*WHAT YOU NEED TO DO*:
**a.** In the article on reopening schools in Los Angeles County, how many private or charter schools have already had their plans approved?
**b.** In the article on reopening schools in Los Angeles County, repeat the passage from "Parents and teachers" to "a safe reopening.", swapping "infection-control plans" for "reopening plans".
**c.** Carry on the article about reopening elementary schools in Los Angeles County from the point where it stops.

[Opening DOCUMENT TEXT section]

(l to r) Louis Freedberg, Tyrone Howard

During a briefing held by Ethnic Media Services on Feb. 5, members of the community as well as educators and those working for community-based nonprofit organizations discussed the wisdom of schools opening while a pandemic is still not arrested.

In Los Angeles county, traditional classrooms for the 1.5 million students in both public and private schools have been closed and replaced by “distance learning” at home since March 2020.  

The state, however, now permits elementary schools to reopen as soon as a county reaches an adjusted average new daily case rate of 25 per 100,000 residents.  When LA county met that threshold on Tuesday, Feb. 16, the Los Angeles County Board of Supervisors gave its support for elementary schools under their jurisdiction to open.  

Parents and teachers are questioning the political push to return their children back to their neighborhood schools, and whether the state’s case statistics can surge again after students gather in their classrooms. All elementary schools wishing to reopen must submit infection-control plans to the county Department of Public Health and the California Department of Public Health, certifying that they have implemented a full range of measures to permit a safe reopening.

County Public Health Director Barbara Ferrer said 12 school districts in the county have already had their safety plans approved, and two other districts have plans that are under review. A total of 173 private or charter schools have also had plans approved, with seven other private/charters awaiting approval of their plans.    

Those who work in ethnic communities, however, are concerned that the state’s statistics may not consider the challenges for diverse students.

[Closing DOCUMENT TEXT section]
[Opening INFORMATION PROVIDED section]

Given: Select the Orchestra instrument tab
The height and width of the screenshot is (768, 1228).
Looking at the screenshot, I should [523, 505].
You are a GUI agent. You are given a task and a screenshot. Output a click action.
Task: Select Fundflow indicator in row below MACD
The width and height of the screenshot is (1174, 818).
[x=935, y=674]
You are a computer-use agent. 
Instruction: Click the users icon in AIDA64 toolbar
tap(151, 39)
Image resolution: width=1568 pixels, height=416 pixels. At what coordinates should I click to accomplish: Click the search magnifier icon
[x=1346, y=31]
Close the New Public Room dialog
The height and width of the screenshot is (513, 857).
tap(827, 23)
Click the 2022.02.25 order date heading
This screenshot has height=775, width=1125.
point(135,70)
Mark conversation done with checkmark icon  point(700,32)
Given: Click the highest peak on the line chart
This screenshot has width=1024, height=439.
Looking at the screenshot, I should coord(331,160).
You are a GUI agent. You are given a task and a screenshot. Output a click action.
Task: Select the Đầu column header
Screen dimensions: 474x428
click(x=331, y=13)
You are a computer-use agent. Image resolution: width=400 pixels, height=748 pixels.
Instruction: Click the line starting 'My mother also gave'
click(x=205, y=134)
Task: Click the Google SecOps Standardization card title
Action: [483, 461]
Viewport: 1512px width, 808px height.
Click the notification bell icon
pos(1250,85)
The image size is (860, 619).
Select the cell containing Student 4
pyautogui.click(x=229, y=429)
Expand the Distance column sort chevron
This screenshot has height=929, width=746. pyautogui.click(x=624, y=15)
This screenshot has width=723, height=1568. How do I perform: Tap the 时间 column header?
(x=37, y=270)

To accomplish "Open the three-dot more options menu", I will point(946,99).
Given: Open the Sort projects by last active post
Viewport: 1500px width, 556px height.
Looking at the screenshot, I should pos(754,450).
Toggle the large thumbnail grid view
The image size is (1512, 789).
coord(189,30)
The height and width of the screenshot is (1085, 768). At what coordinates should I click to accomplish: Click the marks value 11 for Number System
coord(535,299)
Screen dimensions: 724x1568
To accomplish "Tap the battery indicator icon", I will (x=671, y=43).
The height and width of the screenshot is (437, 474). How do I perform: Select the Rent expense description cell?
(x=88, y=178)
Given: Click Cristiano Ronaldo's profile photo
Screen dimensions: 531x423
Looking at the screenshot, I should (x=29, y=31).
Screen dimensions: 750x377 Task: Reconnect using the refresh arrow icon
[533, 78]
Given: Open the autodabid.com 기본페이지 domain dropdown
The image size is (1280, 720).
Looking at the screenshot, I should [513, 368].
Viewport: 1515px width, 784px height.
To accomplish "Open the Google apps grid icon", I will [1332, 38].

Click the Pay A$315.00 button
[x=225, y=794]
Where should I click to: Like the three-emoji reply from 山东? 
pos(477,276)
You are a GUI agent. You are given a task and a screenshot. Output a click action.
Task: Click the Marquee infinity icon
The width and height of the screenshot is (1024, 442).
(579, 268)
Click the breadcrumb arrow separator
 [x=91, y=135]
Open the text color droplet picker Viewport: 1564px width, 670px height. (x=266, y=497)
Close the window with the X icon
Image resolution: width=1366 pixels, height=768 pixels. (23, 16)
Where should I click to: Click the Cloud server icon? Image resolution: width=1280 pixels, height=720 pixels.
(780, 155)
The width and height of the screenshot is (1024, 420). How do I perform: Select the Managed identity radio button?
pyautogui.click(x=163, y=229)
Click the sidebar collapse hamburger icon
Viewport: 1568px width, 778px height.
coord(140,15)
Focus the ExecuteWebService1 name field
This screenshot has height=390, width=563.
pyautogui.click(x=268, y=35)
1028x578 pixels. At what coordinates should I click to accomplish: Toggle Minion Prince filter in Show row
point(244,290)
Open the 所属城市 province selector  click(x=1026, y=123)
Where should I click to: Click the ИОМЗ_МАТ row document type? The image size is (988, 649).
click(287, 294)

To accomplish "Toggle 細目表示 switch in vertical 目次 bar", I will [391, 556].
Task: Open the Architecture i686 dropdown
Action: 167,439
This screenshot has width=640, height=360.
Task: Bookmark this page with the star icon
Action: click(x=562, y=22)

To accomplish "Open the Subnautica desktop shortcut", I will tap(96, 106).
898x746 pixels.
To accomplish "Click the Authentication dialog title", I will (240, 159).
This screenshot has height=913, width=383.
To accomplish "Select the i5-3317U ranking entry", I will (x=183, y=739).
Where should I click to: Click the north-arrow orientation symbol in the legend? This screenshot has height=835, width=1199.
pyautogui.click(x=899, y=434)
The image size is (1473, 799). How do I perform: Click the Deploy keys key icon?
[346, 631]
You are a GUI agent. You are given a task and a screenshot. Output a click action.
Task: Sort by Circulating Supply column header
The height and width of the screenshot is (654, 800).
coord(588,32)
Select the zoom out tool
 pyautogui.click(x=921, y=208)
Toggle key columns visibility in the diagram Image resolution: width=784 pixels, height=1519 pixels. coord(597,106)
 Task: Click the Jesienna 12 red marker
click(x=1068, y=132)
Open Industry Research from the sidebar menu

[Closing INFORMATION PROVIDED section]

*SET OF ANSWERS*:
**a.** 173

**b.**
Parents and teachers are questioning the political push to return their children back to their neighborhood schools, and whether the state’s case statistics can surge again after students gather in their classrooms. All elementary schools wishing to reopen must submit reopening plans to the county Department of Public Health and the California Department of Public Health, certifying that they have implemented a full range of measures to permit a safe reopening.

**c.**
“In Los Angeles we saw that the infection rate in the Latinx community has risen 1000% since November, and the death rate had gone up significantly in November,” said Tyrone Howard, Professor of Education, Pritzker Family Endowed Chair in Education to Strengthen Families and Director of the Black Male Institute at UCLA.

Howard stressed the recent surge of COVID-19 cases and deaths has had a “devastating effect” on black and brown communities. 

“The fact that children have lost loved ones — mothers, fathers, caregivers, aunts, uncles — is significant. And part of the concern that I have is that as we reopen schools, many of the schools do not have the resources to invest in social workers, counselors or therapists,” Howard said. 

“Approximately half of all adolescents in California are reported as having some kind of mental health challenge in the last year. A third of those young people said that the levels of depression that they felt were so high that it debilitated them and their ability to do [school] work.”

Within the Asian community, there may be an additional layer of concern.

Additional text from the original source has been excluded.